Texte source:
########################################
Beaucoup de sujets graves et/ou de râleries1, ces derniers temps ; soyons pour une fois un petit peu plus légers
Juste pour le plaisir, j’ai envie de parler d’une race de vaches dont il reste malheureusement peu d’individus, une race dite à “petit effectif” ou “en conservation”, en d’autres termes, une race qui a le feu aux fesses et risque de disparaitre si l’on n’y prend pas garde : la Villard de Lans, souvent appelée Villarde par ses intimes.
La Villarde tire son nom de la commune de Villard de Lans, située dans les Alpes, sur le plateau du Vercors qui est le berceau de la race. C’est une vache blonde, pas très grande mais massive, plutôt docile de caractère, rustique, facile à vivre. C’est une race mixte, c’est-à-dire qu’elle peut être élevée pour produire indifféremment de la viande ou du lait. Historiquement, elle était aussi très utilisée pour la traction animale. Elle produit une viande persillée et goûteuse, un lait riche en protéines et en matière grasse2, bien adapté à la transformation fromagère.
Elle a connu son heure de gloire au dix-neuvième siècle et dans la première moitié du vingtième, grâce à sa polyvalence, à sa robustesse, au fait qu’elle soit bien adaptée au milieu montagnard et à sa docilité. A la fin des années 1930, le cheptel compte environ 15 000 têtes.
Malheureusement, à partir de la deuxième guerre mondiale, plusieurs facteurs se sont conjugués pour provoquer son déclin. L’occupation allemande, en premier lieu, a donné lieu à des saisies massives sur ces animaux, tant pour la nourriture de l’occupant qu’en représailles, puisque le Vercors abritait de nombreux résistants. On estime ainsi à 2 700 le nombre d’animaux confisqués
directement, sans compter ceux que les éleveurs n’ont pas pu garder parce qu’ils n’avaient plus les moyens de les nourrir, en raison de la destruction de certaines récoltes. Par la suite, l’arrivée des tracteurs a progressivement détrôné la vache pour la traction des outils. La prophylaxie de la brucellose a également éliminé de nombreux animaux par l’abattage des individus malades. Enfin, dans un contexte de spécialisation des élevages, l’arrivée massive de la Montbéliarde, pour la production laitière, et de la Charolaise, pour la viande, a détourné les éleveurs de cette race : en tant que vache mixte, la Villarde produit moins de lait qu’une laitière et moins de viande qu’une allaitante. Cerise sur le gâteau, à cette période, elle a fait l’objet d’un certain désintérêt. Au début des années 1970, il ne reste que quelques dizaines d’animaux, les carottes semblent cuites pour la Villard de Lans.
Heureusement, la loi sur l’élevage de 1966 mentionne l’intérêt de préserver les races locales. L’Institut de l’Elevage fait un recensement des animaux présents, un livre généalogique est créé, un programme de conservation est mis en place. Les effectifs commencent à remonter lentement. Dernier coup de pouce : la création de l’AOC Bleu du Vercors-Sassenage en 1998, dont le cahier des charges autorise seulement les races Montbéliarde, Abondance et Villard de Lans. En 2007, le cheptel compte 285 femelles dont 235 vaches, 27 taureaux disponibles pour l’insémination. Une association d’éleveurs a été créée. Aujourd’hui, la race n’est pas encore sauvée mais on peut considérer que le petit groupe de passionnés qui œuvrent à sa sauvegarde a réussi à renverser la vapeur. Tous les espoirs sont permis.
########################################
Jeu de données:
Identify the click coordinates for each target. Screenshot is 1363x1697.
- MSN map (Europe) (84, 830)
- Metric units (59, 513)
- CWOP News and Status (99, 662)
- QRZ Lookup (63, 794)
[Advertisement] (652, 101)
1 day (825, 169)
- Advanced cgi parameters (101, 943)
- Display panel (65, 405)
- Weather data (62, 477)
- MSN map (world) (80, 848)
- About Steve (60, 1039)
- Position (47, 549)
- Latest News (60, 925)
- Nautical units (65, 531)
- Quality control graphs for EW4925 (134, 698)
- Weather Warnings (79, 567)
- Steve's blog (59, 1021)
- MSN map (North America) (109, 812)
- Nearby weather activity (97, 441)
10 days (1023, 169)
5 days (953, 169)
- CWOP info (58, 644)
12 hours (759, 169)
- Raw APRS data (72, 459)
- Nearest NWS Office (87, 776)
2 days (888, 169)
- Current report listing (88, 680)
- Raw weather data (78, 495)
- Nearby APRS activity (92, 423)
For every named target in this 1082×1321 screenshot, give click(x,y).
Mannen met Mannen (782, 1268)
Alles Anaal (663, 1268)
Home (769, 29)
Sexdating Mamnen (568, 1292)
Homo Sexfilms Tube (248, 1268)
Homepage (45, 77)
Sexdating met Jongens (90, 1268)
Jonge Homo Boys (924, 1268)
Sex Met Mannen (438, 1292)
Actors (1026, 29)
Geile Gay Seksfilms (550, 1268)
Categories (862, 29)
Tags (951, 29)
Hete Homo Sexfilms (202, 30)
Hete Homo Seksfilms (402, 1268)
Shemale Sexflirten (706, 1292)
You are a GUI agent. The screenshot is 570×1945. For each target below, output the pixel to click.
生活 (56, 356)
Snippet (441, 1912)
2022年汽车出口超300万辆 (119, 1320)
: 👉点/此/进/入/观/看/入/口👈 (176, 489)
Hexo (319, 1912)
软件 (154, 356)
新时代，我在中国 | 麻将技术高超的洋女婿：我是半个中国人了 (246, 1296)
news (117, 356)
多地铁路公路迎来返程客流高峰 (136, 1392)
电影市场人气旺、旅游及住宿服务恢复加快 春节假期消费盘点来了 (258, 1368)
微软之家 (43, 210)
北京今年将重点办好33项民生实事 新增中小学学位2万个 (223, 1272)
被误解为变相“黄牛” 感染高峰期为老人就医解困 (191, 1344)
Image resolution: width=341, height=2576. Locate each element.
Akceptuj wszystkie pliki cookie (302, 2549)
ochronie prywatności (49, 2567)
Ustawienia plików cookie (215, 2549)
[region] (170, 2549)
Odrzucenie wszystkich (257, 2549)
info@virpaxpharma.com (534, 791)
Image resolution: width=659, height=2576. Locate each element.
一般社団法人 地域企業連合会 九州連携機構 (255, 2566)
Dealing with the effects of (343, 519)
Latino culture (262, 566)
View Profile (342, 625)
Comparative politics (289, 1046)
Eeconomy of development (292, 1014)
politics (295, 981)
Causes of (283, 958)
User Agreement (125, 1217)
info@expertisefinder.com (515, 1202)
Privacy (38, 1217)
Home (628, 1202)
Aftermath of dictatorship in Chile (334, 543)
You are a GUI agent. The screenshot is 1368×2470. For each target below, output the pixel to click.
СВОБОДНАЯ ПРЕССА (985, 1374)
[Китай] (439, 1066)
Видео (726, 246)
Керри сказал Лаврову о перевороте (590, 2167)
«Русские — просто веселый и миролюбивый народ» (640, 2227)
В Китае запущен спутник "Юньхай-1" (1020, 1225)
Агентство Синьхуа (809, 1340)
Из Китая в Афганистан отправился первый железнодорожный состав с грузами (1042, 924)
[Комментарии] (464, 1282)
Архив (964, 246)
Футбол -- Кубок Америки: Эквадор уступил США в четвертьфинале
########################################
Objectif: Poursuivez le texte sur la vache Villard de Lans en reprenant juste après sa dernière phrase.

Résultat attendu:
NB : J’emprunte la carte du PNR du Vercors et la photo de la vache au site officiel de la race, et la photo du Bleu du Vercors au syndicat interprofessionnel des producteurs.
1) Râleuse, moi ? Allons donc…
2) Pour les connaisseurs : TB de référence à 41.
Je lis tout ce que vous publiez, je voyage, j’apprends, je goûte, je râle avec vous alors merci et bonne suite !
Merci à vous :o)
Il est bien dommage que toutes ces races locales de vaches ont disparu ou disparaissent peu à peu. La faute à la rentabilité. Il faut se spécialiser : OU viande OU lait, mais pas les deux.
Difficile aussi d’avoir plusieurs races sur un territoire, car les marchés locaux sont preneurs d’une seule (ou deux) race. Chez nous, pour les vaches allaitantes, c’est surtout limousin, il y a qq blondes d’Aquitaine, qui ne se vendent pas aussi bien que les limousines.
Ou alors, il faut transformer, et vendre soi-même!
C’est encore toute une façon de travailler à découvrir ou redécouvrir.
Je partage entièrement ton avis. Heureusement, certaines AOC (maintenant AOP) ont permis de préserver certaines races. Par exemple, le cahier des charges du Beaufort impose la Tarine ou l’Abondance à l’exception de toute autre race, ce qui a sûrement permis à la Tarine de continuer à exister de manière très active. Pourvu que l’AOP Bleu du Vercors puisse jouer ce rôle pour la Villarde avant qu’il ne soit trop tard.
Je ne savais pas que l’Abondance était une race qui se perdait. Je me souviens lorsque j’habitais à Gap, (ou peut-être pendant nos vacances en Haute-Savoie, c’est loin vers les années 70/72), nous avions assisté à un concours de Abondance et les bêtes étaient magnfiques, en particulier un superbe taureau.
Il me semble qu’à Thônes, les agris qui nous louaient une maison de vacances avaient la race d’Abondance pour faire leur reblochon à la ferme.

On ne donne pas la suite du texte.